Cesarean delivery (CD) is an ancient method of delivering a baby when there appears to be a risk to vaginal delivery; in most cases, a risk to the infant. However in modern times risk to the mother has also been considered in choosing this method of delivery, and increasingly the risk being considered is post partum pelvic floor dysfunction, which includes incontinence of flatus or faeces, together known as anal incontinence. In this systematic review of non-randomised studies, no benefit could be demonstrated for CD over vaginal delivery (VD) in the prevention of anal incontinence. This review encompasses 21 published studies, involving 31,698 women, delivered by 6,028 CD and by 25,170 VD. No randomised studies comparing CD to VD in average risk pregnancies exist. The above conclusion is therefore based upon less than optimal evidence.
Without demonstrable benefit, preservation of anal continence should not be used as a criterion for choosing elective primary CD. The strength of this conclusion would be greatly strengthened if there were studies that randomised women with average risk pregnancies to CD versus VD.

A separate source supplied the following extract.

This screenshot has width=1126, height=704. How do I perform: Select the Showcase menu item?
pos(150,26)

Caesarean delivery (CD) is a common form of delivery of a baby, rising in frequency. One reason for its performance is to preserve maternal pelvic floor function, part of which is anal continence.

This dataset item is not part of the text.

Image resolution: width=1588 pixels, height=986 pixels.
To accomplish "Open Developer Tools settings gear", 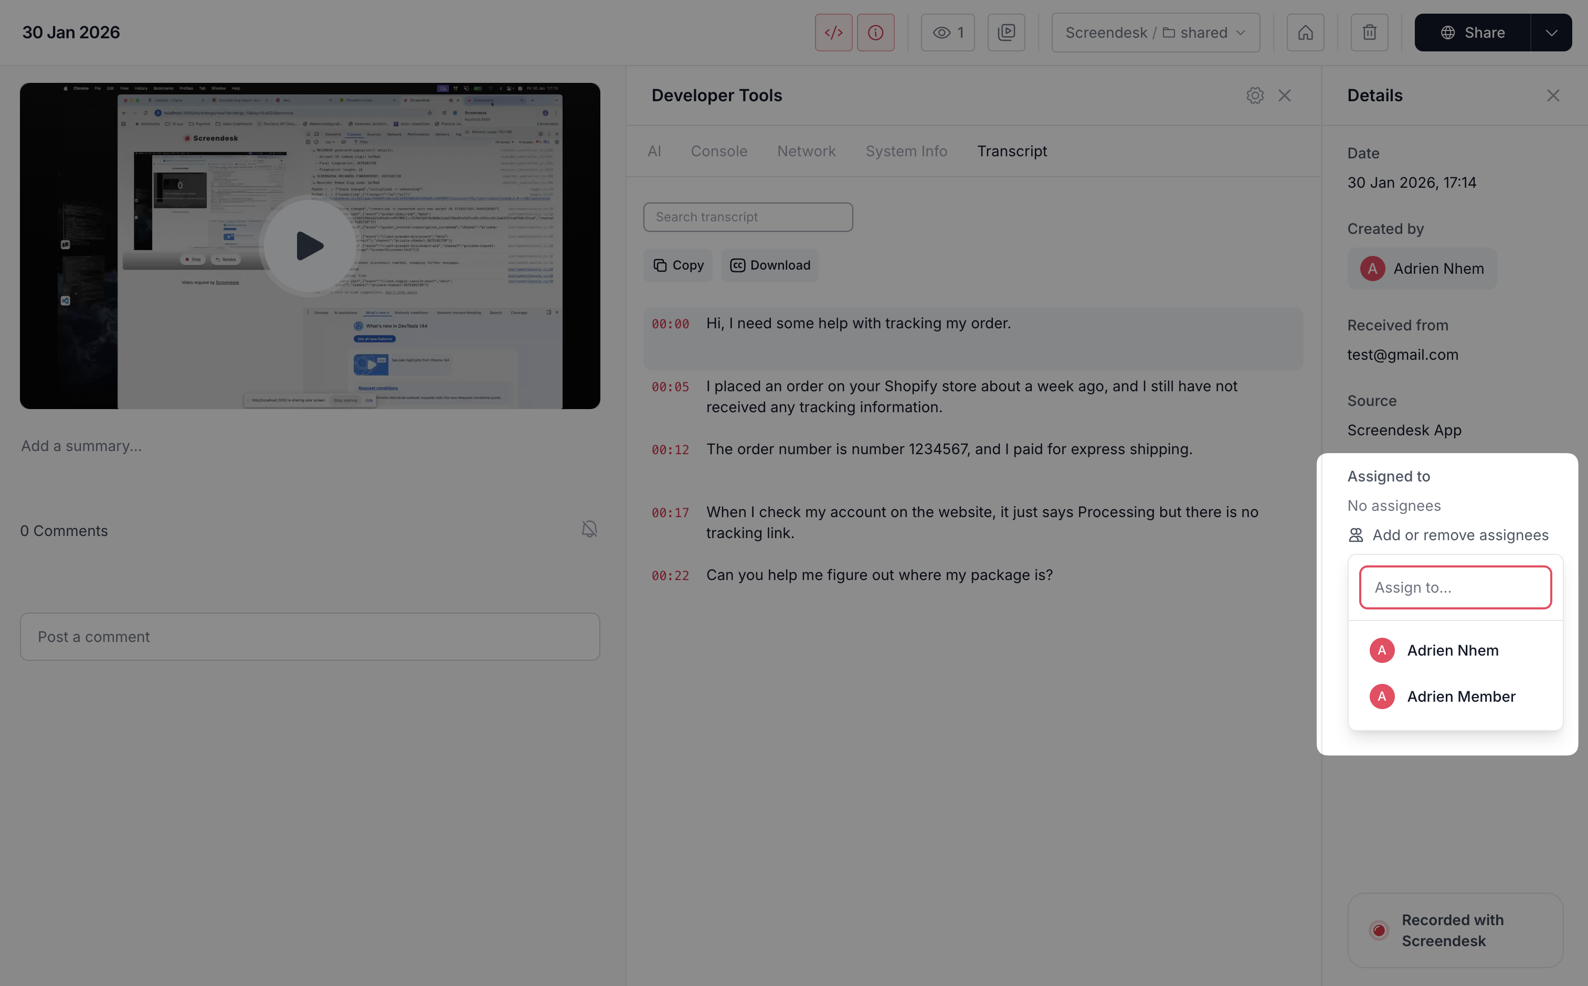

To assess the ability of CD in comparison to vaginal delivery (VD) to preserve anal continence in a systematic review
Search terms include: "Caesarean section, Cesarean delivery, vaginal delivery, incontinence and randomised". PubMed, EMBASE and the Cochrane Central Register of Controlled Trials (Central) were searched from their inception through July, 2009.
Both randomised and non-randomised studies that allowed comparisons of post partum anal continence (both fecal and flatus) in women who had had babies delivered by either CD or VD were included.
Mode of delivery, and when possible mode of all previous deliveries prior to the index pregnancy were extracted, as well as assessment of continence post partum of both faeces and flatus. In Non-RCTs, available adjusted odds ratios were the primary end point sought. Incontinence of flatus is reported as a separate outcome.
Summary odds ratios are not presented as no study was analysed as a randomised controlled trial. Numbers needed to treat (NNT) are presented, that is, the number of CDs needed to be performed to prevent a single case of fecal or flatus incontinence, for each individual study. Quality criteria were developed, selecting studies that allowed maternal age adjustment, studies that allowed a sufficient time after the birth of the baby for continence assessment and studies in which mode of delivery of prior pregnancies was known. Subgroup analyses were done selecting studies meeting all quality criteria and in comparisons of elective versus emergency CD, elective CD versus VD and nulliparous women versus those delivered by VD or CD, in each case again, not calculating a summary risk statistic.
Twentyone reports have been found eligible for inclusion in the review, encompassing 31,698 women having had 6,028 CDs and 25,170 VDs as the index event prior to anal continence assessment . Only one report randomised women (with breech presentation) to CD or VD, but because of extensive crossing over, 52.1%, after randomisation, it was analysed along with the other 20 studies as treated, i.e. as a non-randomised trial. Only one of these reports demonstrated a significant benefit of CD in the preservation of anal continence, a report in which incontinence incidence was extremely high, 39% in CD and 48% in VD, questioning, relative to other reports, the timing and nature of continence assessment. The greater the quality of the report, the closer its Odds ratio approached 1.0. There was no difference in continence preservation in women have emergency versus elective CD.